Los ojos sin rostro representa la adaptación al cine de la novela de Jean Redon a manos de Franju, de quien la ponente alabó el “pensamiento poético”, al poder reflejar en sus imágenes una metáfora tan poderosa, relacionada con la existencia misma del ser humano, que el público puede interpretar de manera libre y que en su momento fue calificada como “demasiado violenta” o “nauseabunda”.

María invitó al público a reflexionar sobre el filme, comparándolo con el clásico Psicosis (Alfred Hitchcock, 1960). También hizo hincapié en que ambas producciones son contemporáneas, comparten ciertos rasgos dentro de su temática y que incluso los tintes de suspenso y violencia son similares.

Sin embargo, recalcó, la entrega de origen francés fue objeto de críticas muy negativas y estuvo al borde de la censura durante mucho tiempo, hasta que por fin ganó cierto reconocimiento a nivel cinematográfico en la década de los ochenta, poco antes de la muerte de su realizador.

En un clima de total introspección, los asistentes a la charla continuaron el diálogo con la analista y concordaron con su visión, compartiendo sus propias interpretaciones de la película y los simbolismos que en ella se encuentran, como el uso constante de espejos en varias escenas y el énfasis del director sobre las expresivas miradas de sus personajes.

Los ojos sin rostro, concluyó la especialista, puede ser incluida en el género de horror pero de orden muy realista, que infunde el temor de manera metafórica al plantear un serio cuestionamiento sobre la percepción que tiene el ser humano de su propia existencia.

“Me llevó a una reflexión sobre la identidad, sobre qué es el ser más allá de lo que se ve; si perdemos el rostro, los ojos, o algo en lo que sentimos que nos reconocemos, que nos hacia afuera. Realmente, ¿esa es la identidad?”, cuestionó la ponente.

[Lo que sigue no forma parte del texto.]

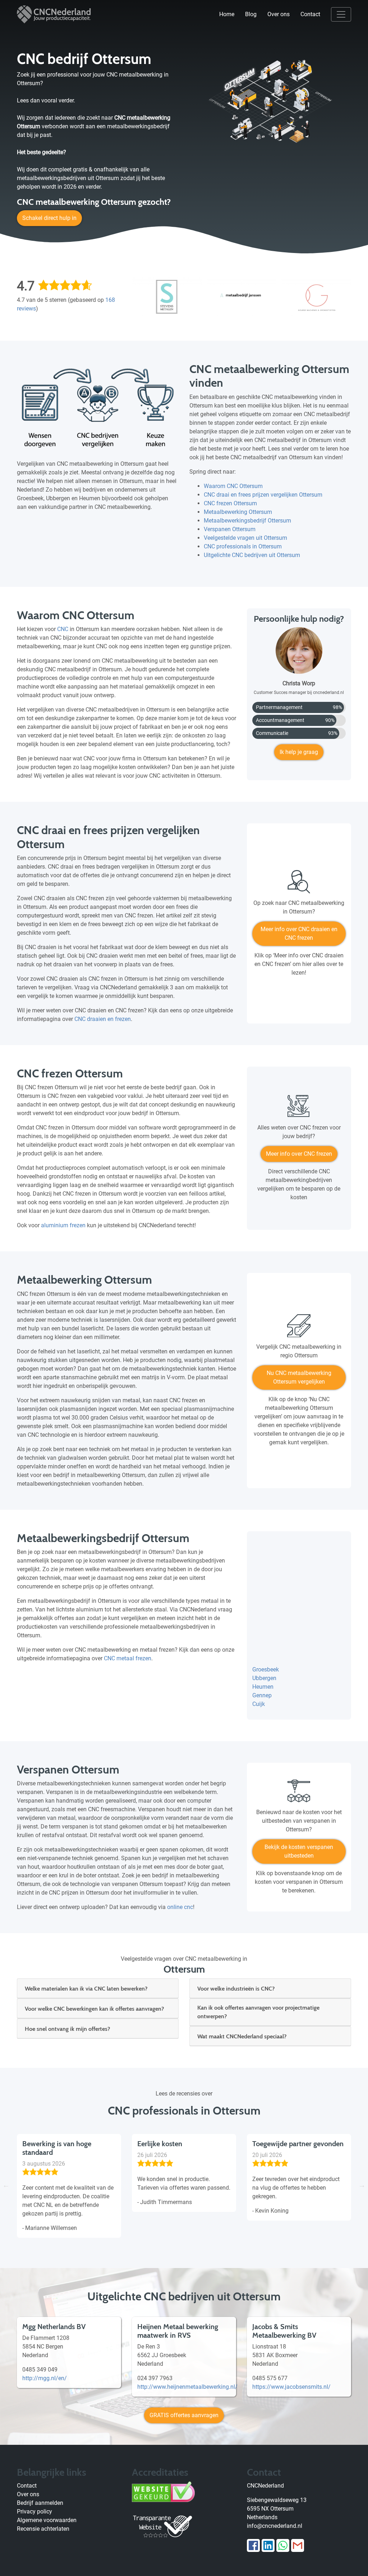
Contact (310, 14)
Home (226, 14)
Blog (251, 14)
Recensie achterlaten (43, 2528)
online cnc (180, 1907)
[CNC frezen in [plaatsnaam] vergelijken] (299, 1109)
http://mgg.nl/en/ (44, 2378)
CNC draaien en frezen (102, 1019)
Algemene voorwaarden (47, 2520)
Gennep (262, 1695)
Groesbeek (265, 1669)
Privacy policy (34, 2511)
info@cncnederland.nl (274, 2525)
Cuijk (258, 1704)
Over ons (278, 14)
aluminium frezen (63, 1225)
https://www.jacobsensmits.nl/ (291, 2386)
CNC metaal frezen (127, 1658)
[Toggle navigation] (341, 14)
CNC (62, 629)
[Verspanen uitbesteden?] (299, 1793)
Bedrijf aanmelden (40, 2502)
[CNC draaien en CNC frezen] (299, 884)
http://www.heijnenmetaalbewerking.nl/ (187, 2386)
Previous (6, 2185)
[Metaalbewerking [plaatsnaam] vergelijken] (299, 1328)
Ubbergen (264, 1678)
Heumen (262, 1686)
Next (361, 2185)
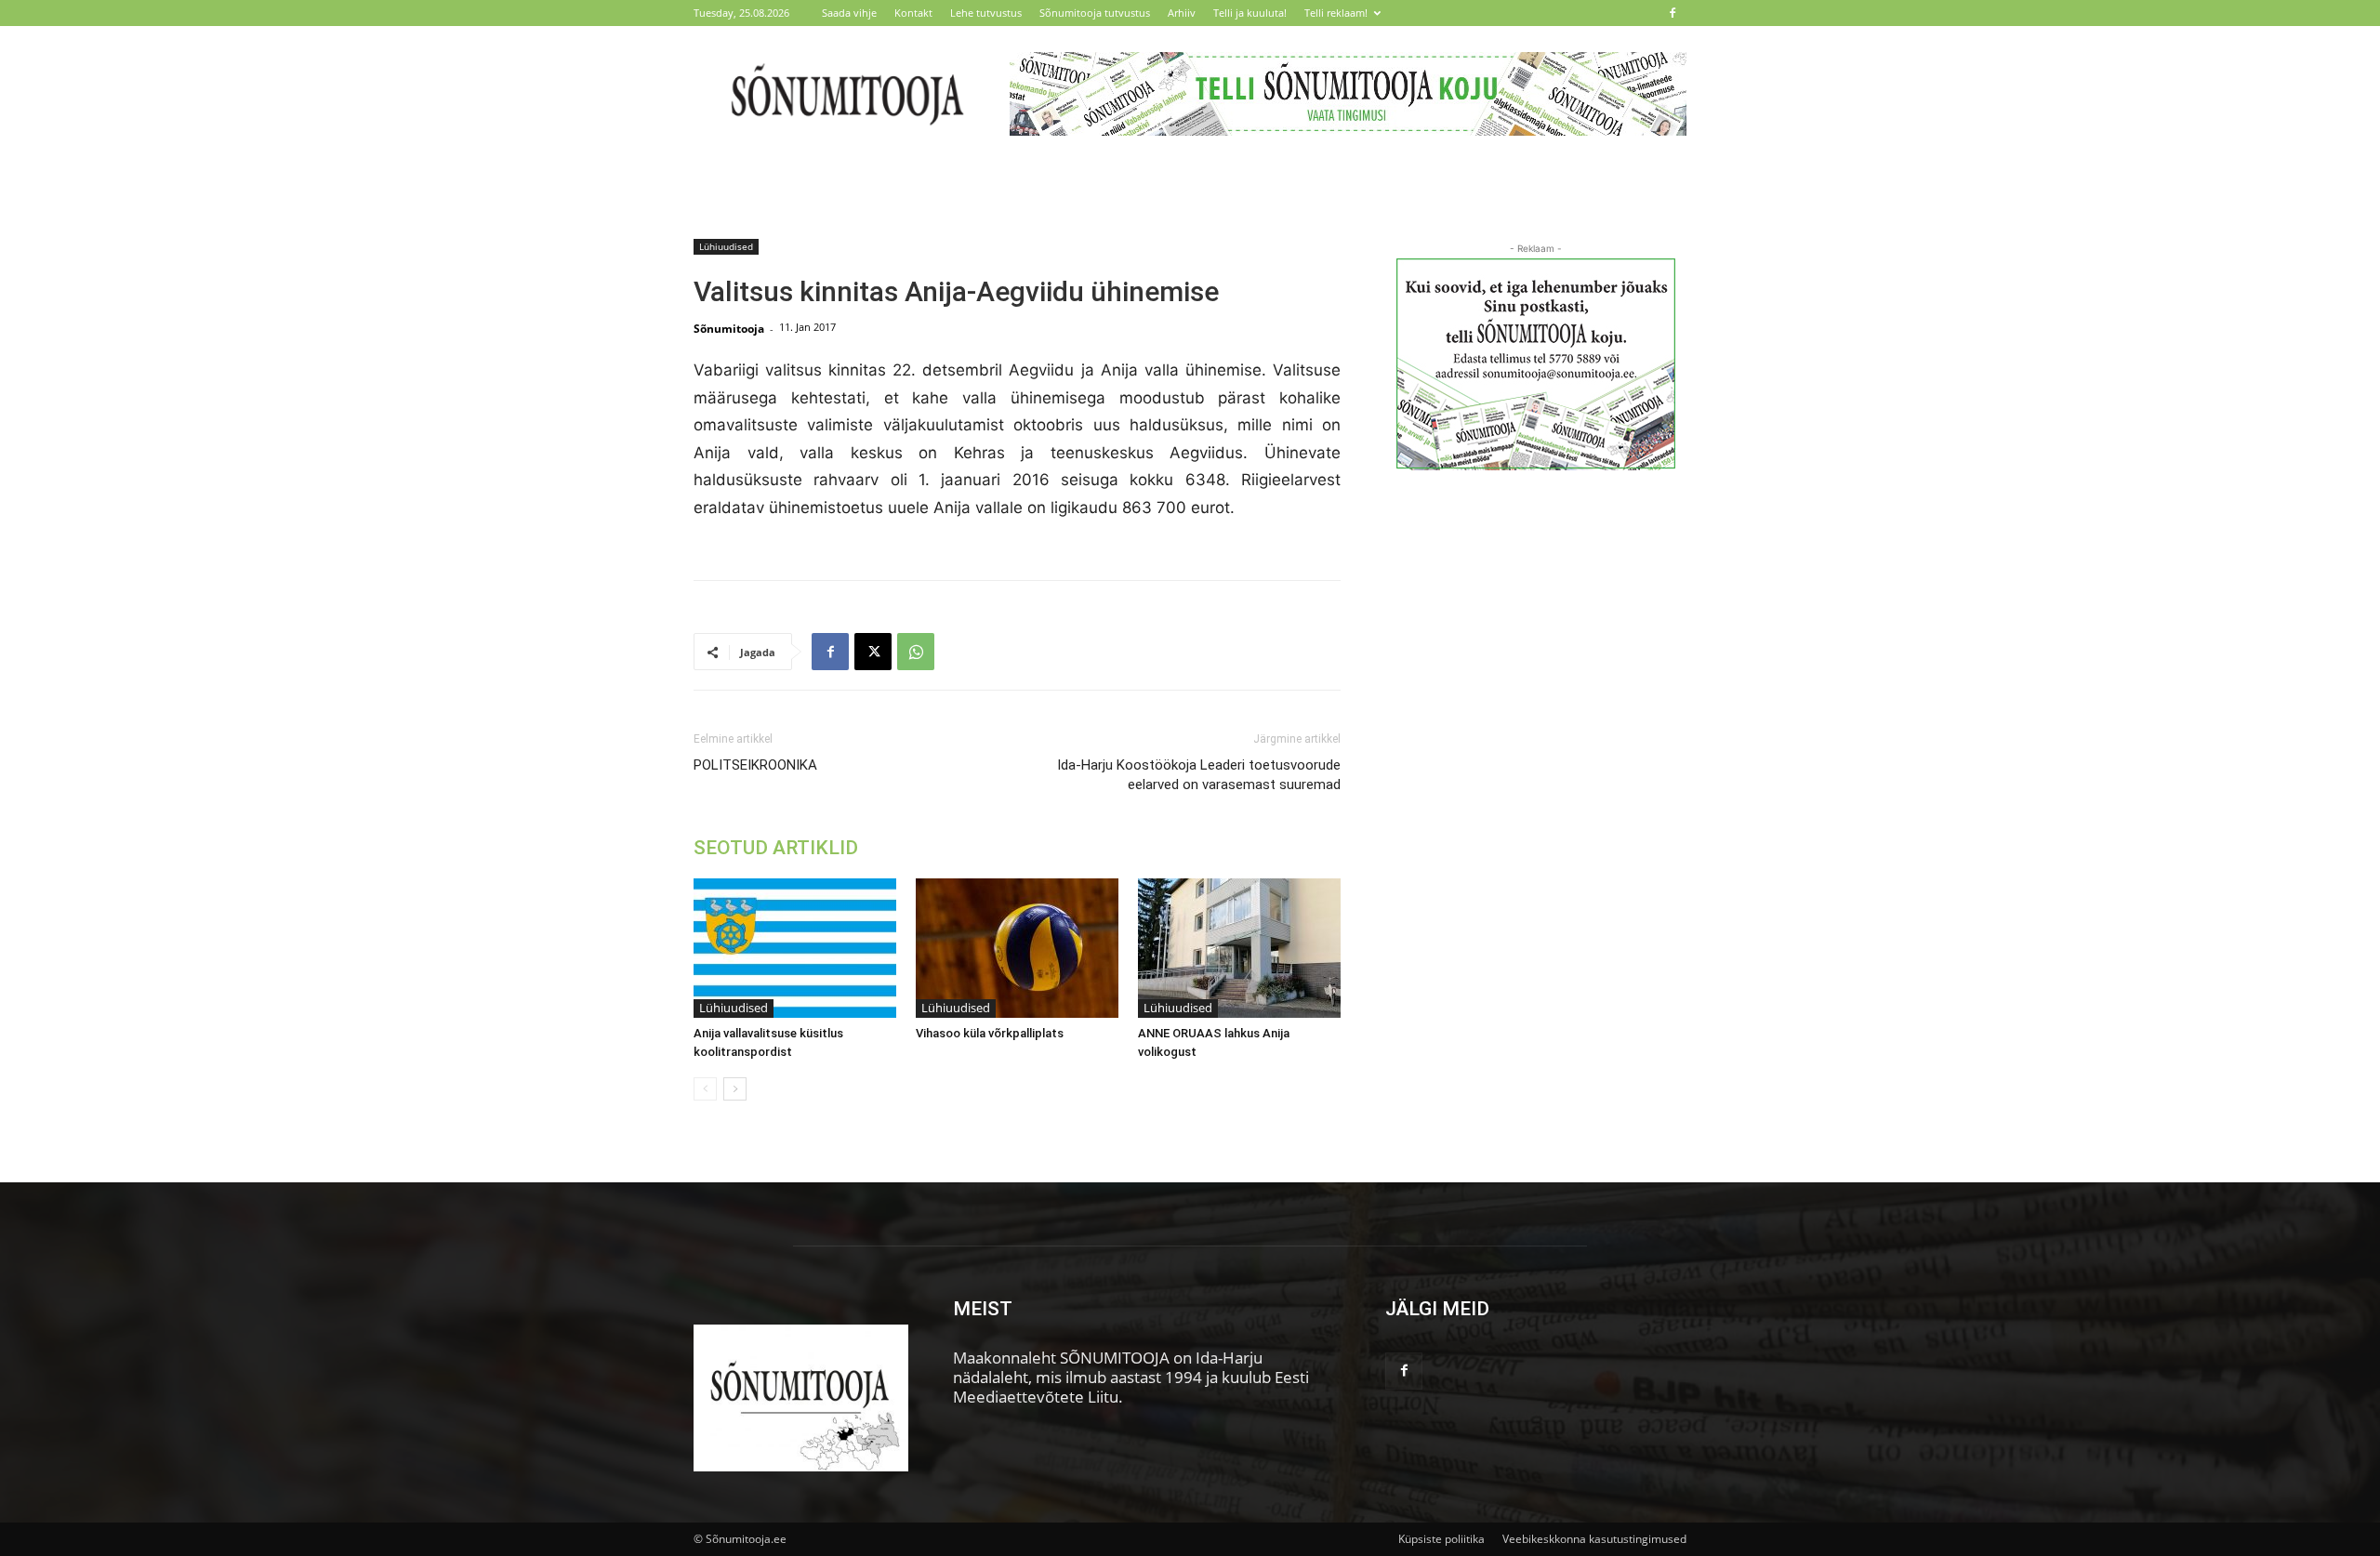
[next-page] (735, 1089)
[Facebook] (1672, 13)
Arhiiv (1182, 13)
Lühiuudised (726, 246)
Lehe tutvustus (986, 13)
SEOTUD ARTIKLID (776, 848)
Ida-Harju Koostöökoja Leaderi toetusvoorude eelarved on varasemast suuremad (1199, 775)
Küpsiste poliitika (1441, 1539)
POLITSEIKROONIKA (755, 765)
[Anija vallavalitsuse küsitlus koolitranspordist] (795, 948)
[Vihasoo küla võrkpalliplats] (1017, 948)
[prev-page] (705, 1089)
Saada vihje (849, 13)
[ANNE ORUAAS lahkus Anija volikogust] (1239, 948)
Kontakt (913, 13)
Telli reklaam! (1336, 13)
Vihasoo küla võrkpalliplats (990, 1033)
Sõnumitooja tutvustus (1094, 13)
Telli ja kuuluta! (1250, 13)
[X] (873, 651)
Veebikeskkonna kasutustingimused (1594, 1539)
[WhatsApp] (915, 651)
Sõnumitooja (729, 328)
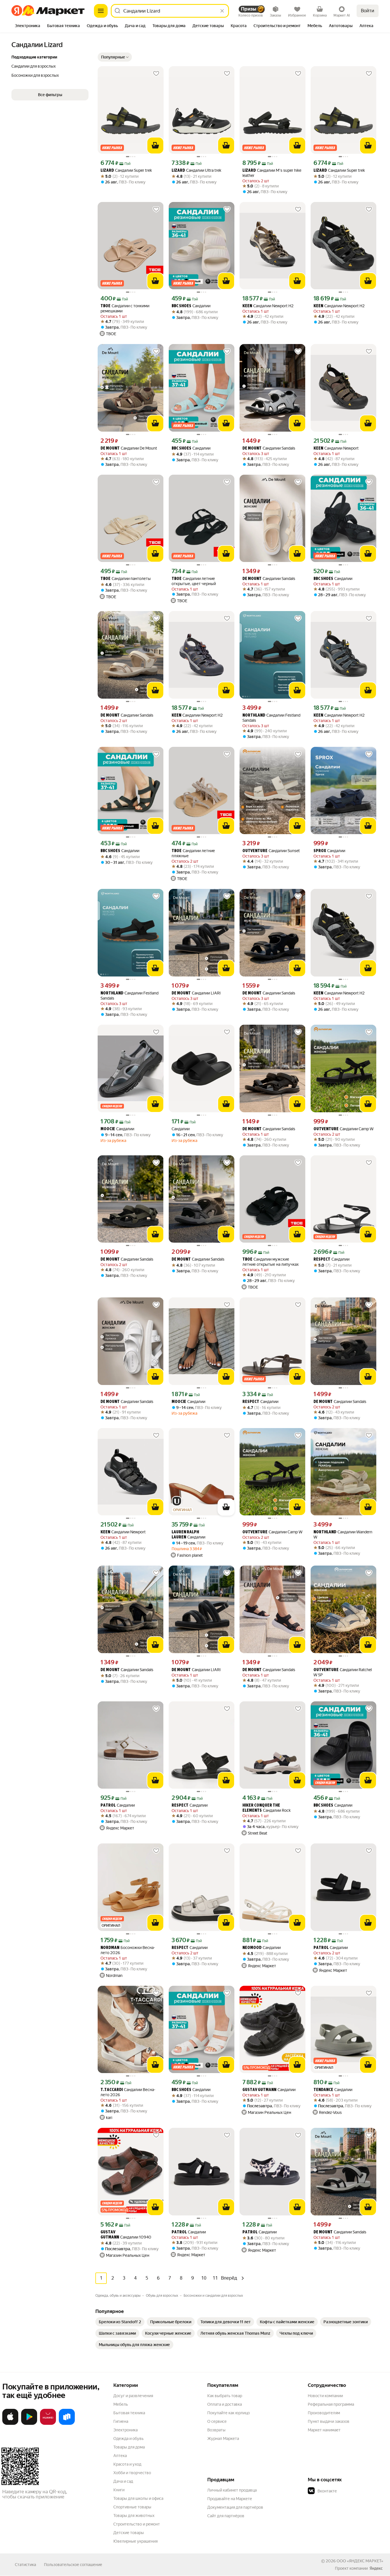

El ciclo de Charlas sobre cine francés llegará a su fin el próximo lunes 26 de septiembre en punto de las 18:00 horas, con la proyección de Ascensor para el cadalso (Ascenseur pour l’échafaud, Louis Malle, 1957), comentada por Ana García Bergua. La entrada es libre solicitando las cortesías de acceso en la taquilla 5 de la Cineteca Nacional.